How I nearly missed the signs of a brain haemorrhage — and what happened next.
It was a typical Saturday in January 2024 — the first proper weekend of the new year. December had been full-on at work, and I was relieved to get back to some kind of routine.
That morning, I was curled up on the sofa at my partner’s house, watching YouTube and nursing the usual aches and pains. I’d taken some Co-codamol for my chronic pain, and as the wooziness kicked in, I figured that familiar foggy feeling was just the meds doing their thing.
But something felt different — something I now know were early brain haemorrhage symptoms.
A Feeling I Couldn’t Shake
Within minutes, I started to feel… off. Disoriented. Sluggish. My thoughts were slow, and forming words took effort. Still, I convinced myself it was just the painkillers hitting hard. So I parked myself in front of Animal Crossing, hoping it would all wear off in a few hours.
Spoiler: it didn’t.
Four hours dragged by, and I was no better. I was worse. I felt unsteady on my feet, and my right hand seemed to forget what it was supposed to do. I couldn’t quite explain what was wrong — I just knew something was. I chalked it up to a rough pain day, decided on an early night, and hoped I’d wake up feeling more human.
When Rest Isn’t the Cure
Sunday morning, I briefly felt a little better — but that quickly disappeared. I told themself I wasn’t doing great and planned to drive myself home to rest.
Thankfully, they challenged that plan. If I felt that unwell, why not get checked out? After a bit of back-and-forth (and me stubbornly insisting I’d be fine), I agreed to go to the local walk-in centre.
They triaged me as urgent, and I was quickly referred to the urgent care unit. There, the admitting nurse hesitated. I knew my name, where I was, and I wasn’t slurring — so I couldn’t be that unwell, right?

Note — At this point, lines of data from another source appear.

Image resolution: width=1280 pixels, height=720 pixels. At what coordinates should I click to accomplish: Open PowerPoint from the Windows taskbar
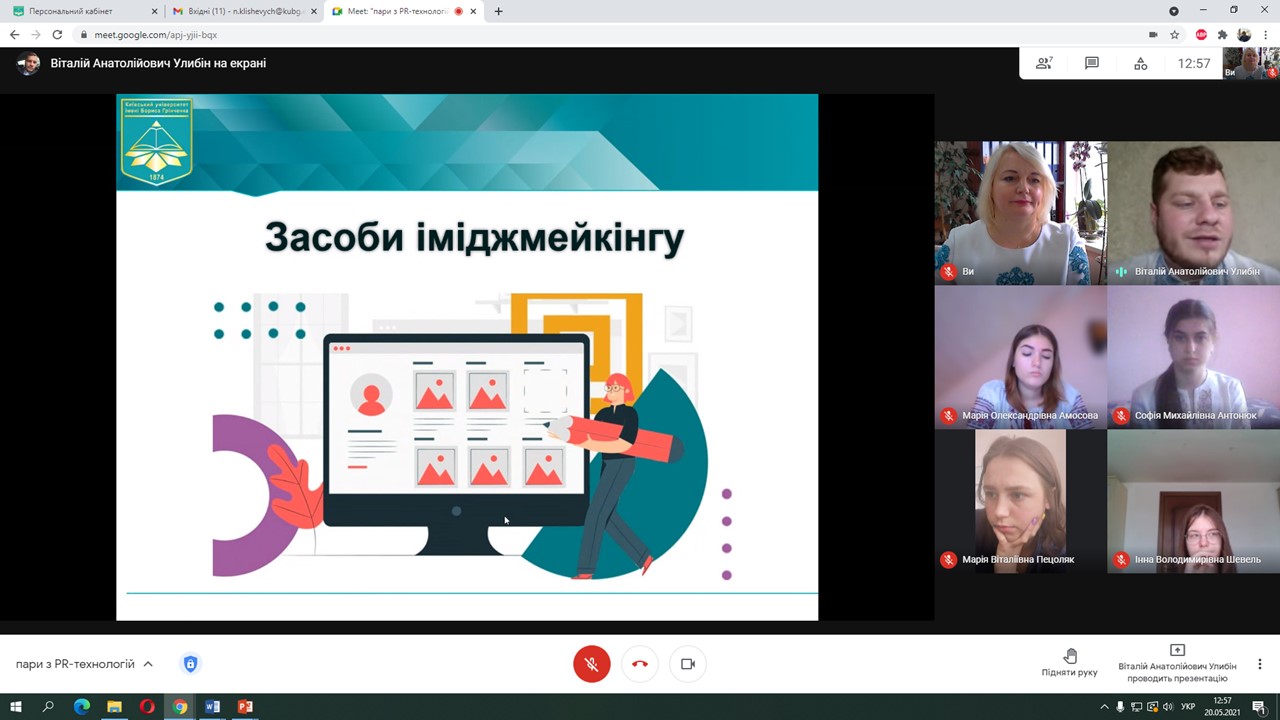pyautogui.click(x=245, y=707)
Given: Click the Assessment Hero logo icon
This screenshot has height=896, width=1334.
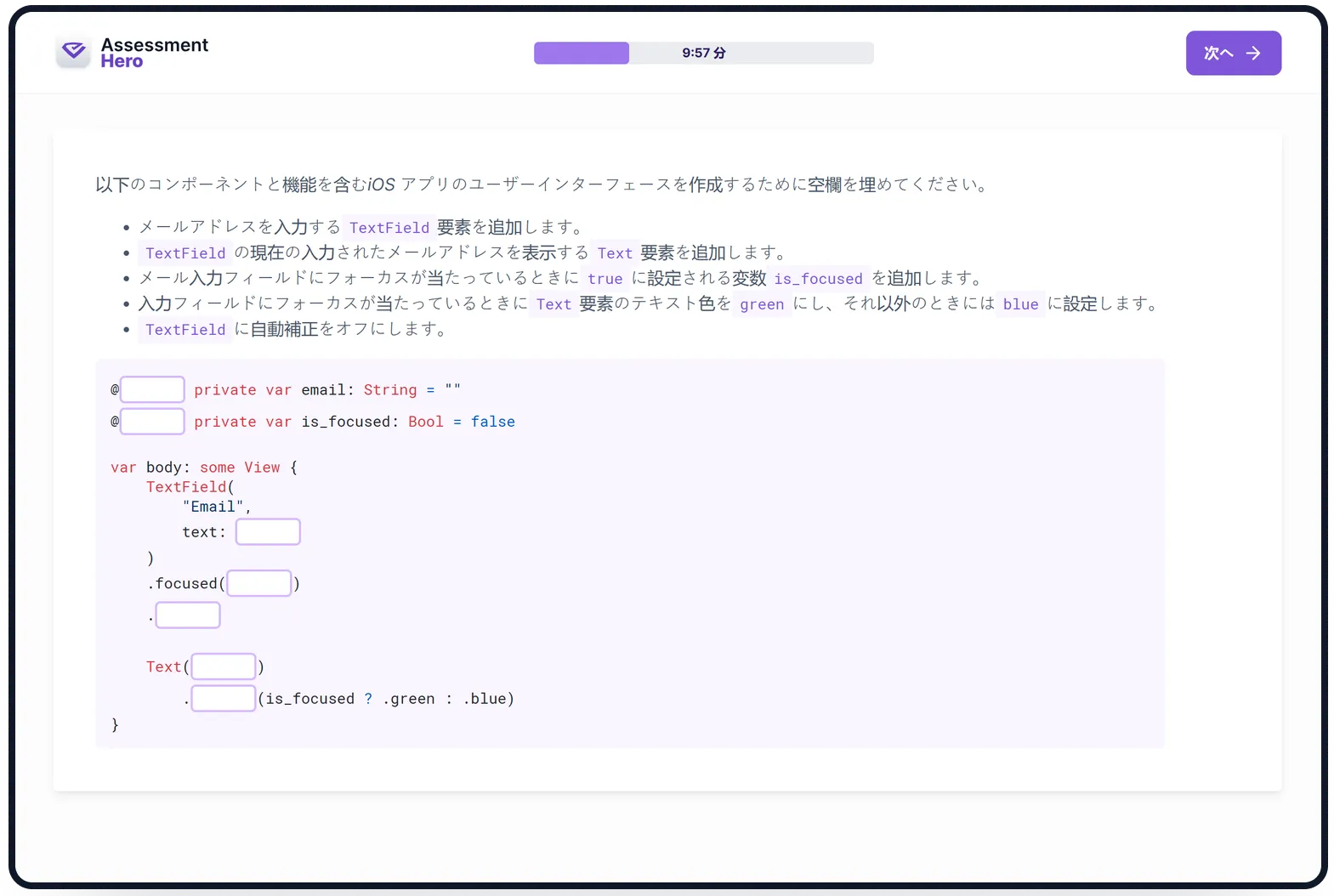Looking at the screenshot, I should click(73, 53).
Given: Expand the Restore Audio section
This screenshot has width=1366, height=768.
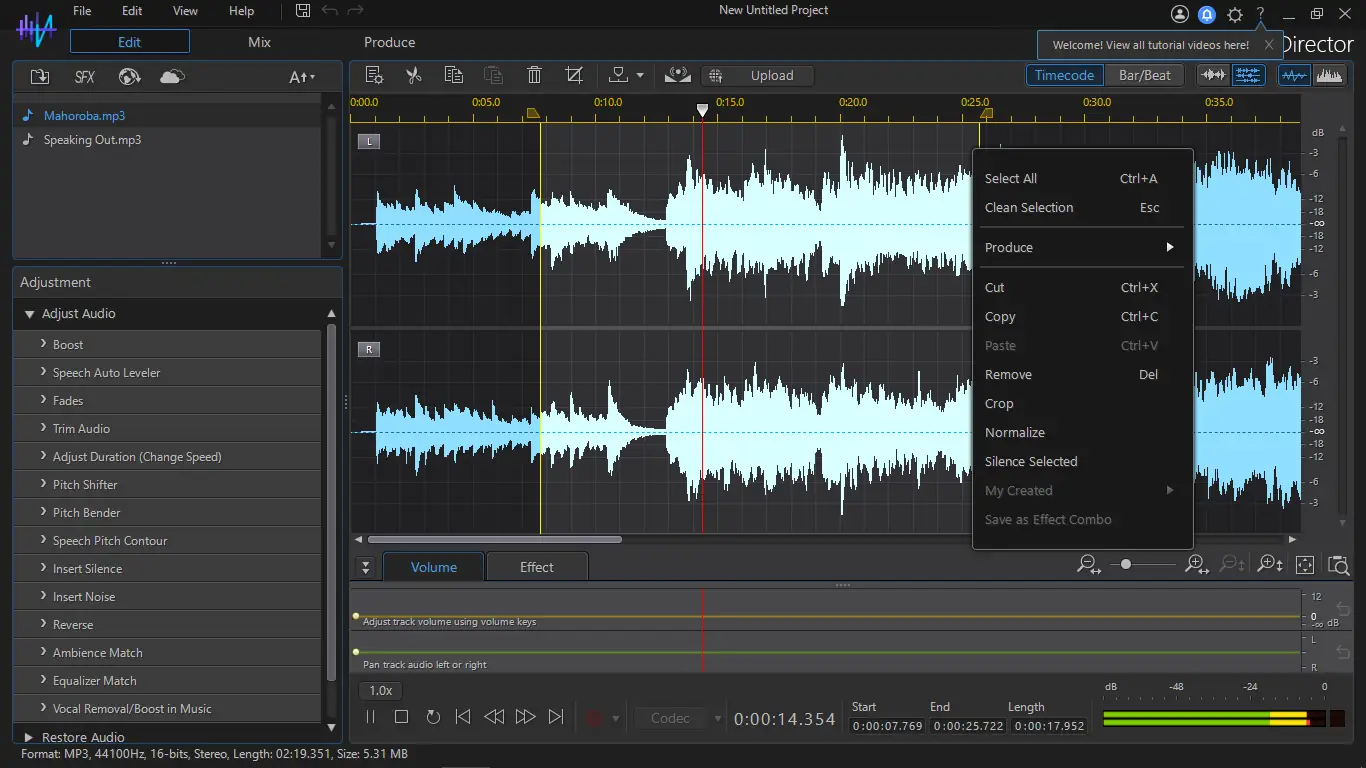Looking at the screenshot, I should coord(30,737).
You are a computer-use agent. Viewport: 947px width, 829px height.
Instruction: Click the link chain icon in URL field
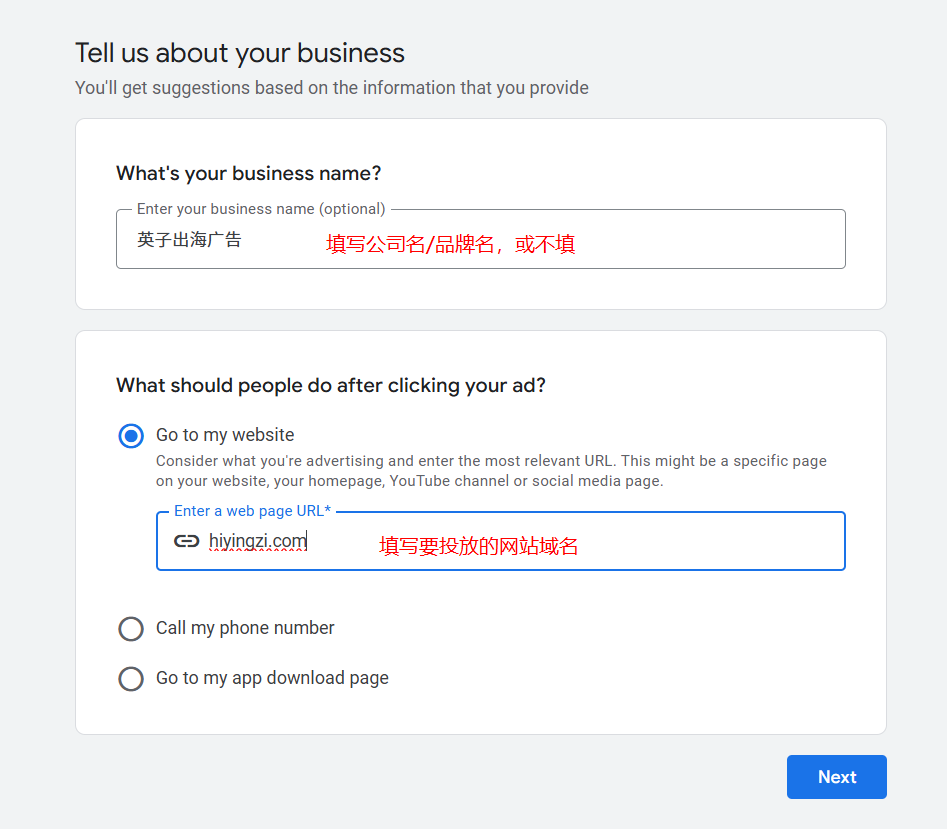(187, 541)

But I was. I knew something was seriously wrong.
The Moment Everything Changed
After seeing a doctor, he sent me for blood tests and a CT scan. I’d barely made it back from the scanner when the doctor asked to speak to me privately. That’s when they dropped the bombshell:
“We’ve found a bleed on your brain.”
Everything stopped.
I was moved to the resus unit for monitoring while a specialist team at Addenbrooke’s reviewed my scan. Themself popped home to collect an overnight bag, and by the time they returned, it was nearly 10 pm. I told them to get some rest — we still didn’t know when (or if) I’d be transferred.
Then Came the Seizure
Around 10:30 pm, my right hand started shaking. Then came cramping. Then my whole arm twisted in toward my chest. I called out for help as panic set in.
A swarm of staff arrived. My face began to droop. The convulsions kicked in. Someone called for lorazepam, and everything went black.
Welcome to Neurology
I woke up later, groggy and confused. I’d had a seizure. Not long after, I was transferred to Addenbrooke’s Hospital. I don’t remember much of the journey — I was drained, disoriented, and scared.
At Addenbrooke’s, they ran more tests, including an angiogram to look for a cause — like an aneurysm or AVM — but found nothing definitive. Just a bleed, sitting ominously in my left frontal lobe. Since I was relatively stable, I was discharged after three days into my partner’s care, and the Early Supported Stroke Discharge Team took over my rehab.
Life After the Bleed
That seizure wasn’t the last. I now live with epilepsy, as well as lasting effects from the stroke — right-sided weakness, memory issues, speech difficulties, and a whole new level of fatigue. I use a powerchair, rely on support at home, and work part-time when I can manage it.
Looking back, it’s terrifying how easy it would have been to dismiss the signs. I nearly did.
Please Learn From Me
f something feels off — really off — don’t wait it out. Don’t assume it’s just stress, or medication, or tiredness. Stroke doesn’t always look like the adverts. Sometimes it looks like a glitchy brain and a confused expression in front of a Nintendo Switch.
Get checked. You’re not being dramatic. You’re being alive.